Goodbye, Soccer Mom. Hello, Security Mom

Swing voters have always been elusive creatures, changing shape from election to election. The profile and assumptions about them in one contest seldom apply to the next one. This axiom is proving true again with that most-talked-about slice of American political demography: the Soccer Mom. Since 9/11, polls suggest she has morphed into Security Mom--and that development is frightening to Democrats, who have come to count on women to win elections. She used to say she would never allow a gun in her house, but now she feels better if her airline pilot has one. She wanted a nuclear freeze in the 1980s and was a deficit hawk in the 1990s, but she now believes the Pentagon should have whatever it wants. Her civil liberties seem less important than they used to, especially compared with keeping her children safe. She's someone, in short, like Debbie Creighton, a 34-year-old Santee, Calif., mother of two who voted for Bill Clinton twice and used to choose the candidates who were most liberal on abortion and welfare. "Since 9/11," Creighton says, "all I want in a President is a person who is strong."

Listen to what these moms had to say last week, as Washington put the country on orange alert for the fourth time in a year. Jillian Kelly, a 43-year-old single mother and owner of a Chicago-area massage-therapy business, used to consider the Homeland Security Department "a joke." Now she's worried it isn't getting enough money. Netaya Anbar, a 45-year-old Pelham, N.Y., mother of three and still an avowed Democrat, worries about the erosion of civil liberties but at the same time recognizes that it could protect her family. "I'm very torn," she admitted. "Before 9/11, I would not have been." Nancy Potter, a 52-year-old teacher in Murfreesboro, Tenn., did not vote for George Bush and still thinks he stole the election from Al Gore. But when it comes to what the Administration has done against terrorism, she admits, "I think everything they've done is necessary. I absolutely support them in this." Adds Terri Brill, a 42-year-old mom from the Denver suburbs: "Personally, I think we need to close our borders; the threat is out there, it's coming after us, we need to protect ourselves."

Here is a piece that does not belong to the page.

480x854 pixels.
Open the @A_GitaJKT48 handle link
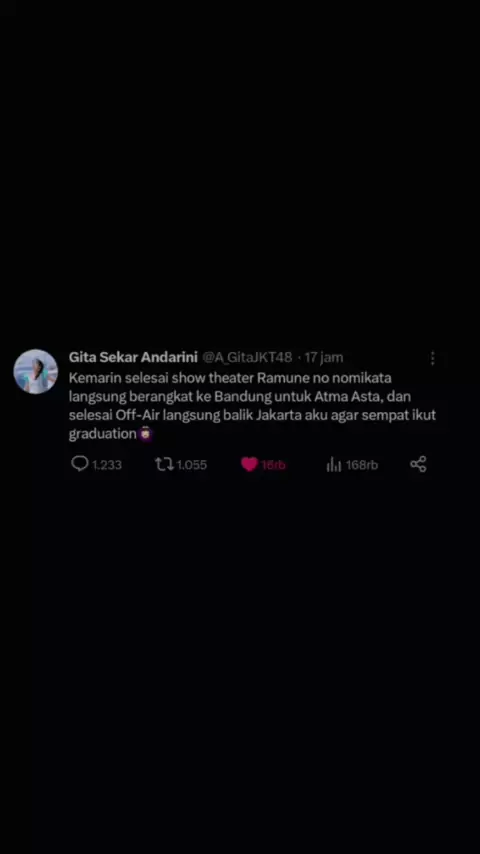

The sea change in these women has already reshaped voting patterns. Their new attitude helps explain why the gender gap that had worked to the Democrats' advantage since Ronald Reagan was in office narrowed sharply in last fall's congressional elections. For the first time in more than a decade, the Republicans had near parity with women. President Bush's top political adviser Karl Rove believes a shift among women with children under 18 was a major factor in the G.O.P.'s historic victory in last year's midterms, in which the President became the first Republican in a century to see his party gain seats in an off-year election. "9/11 changed everything," says a senior Bush aide. "Everybody's more concerned. But what's driving the movement is women, especially women with children." And sure enough, because security trumped everything, these women voted Republican even though they continue to disagree with the party on many issues. As former President Clinton put it in a speech last December: "When people feel uncertain, they'd rather have somebody who is strong and wrong than somebody who's weak and right."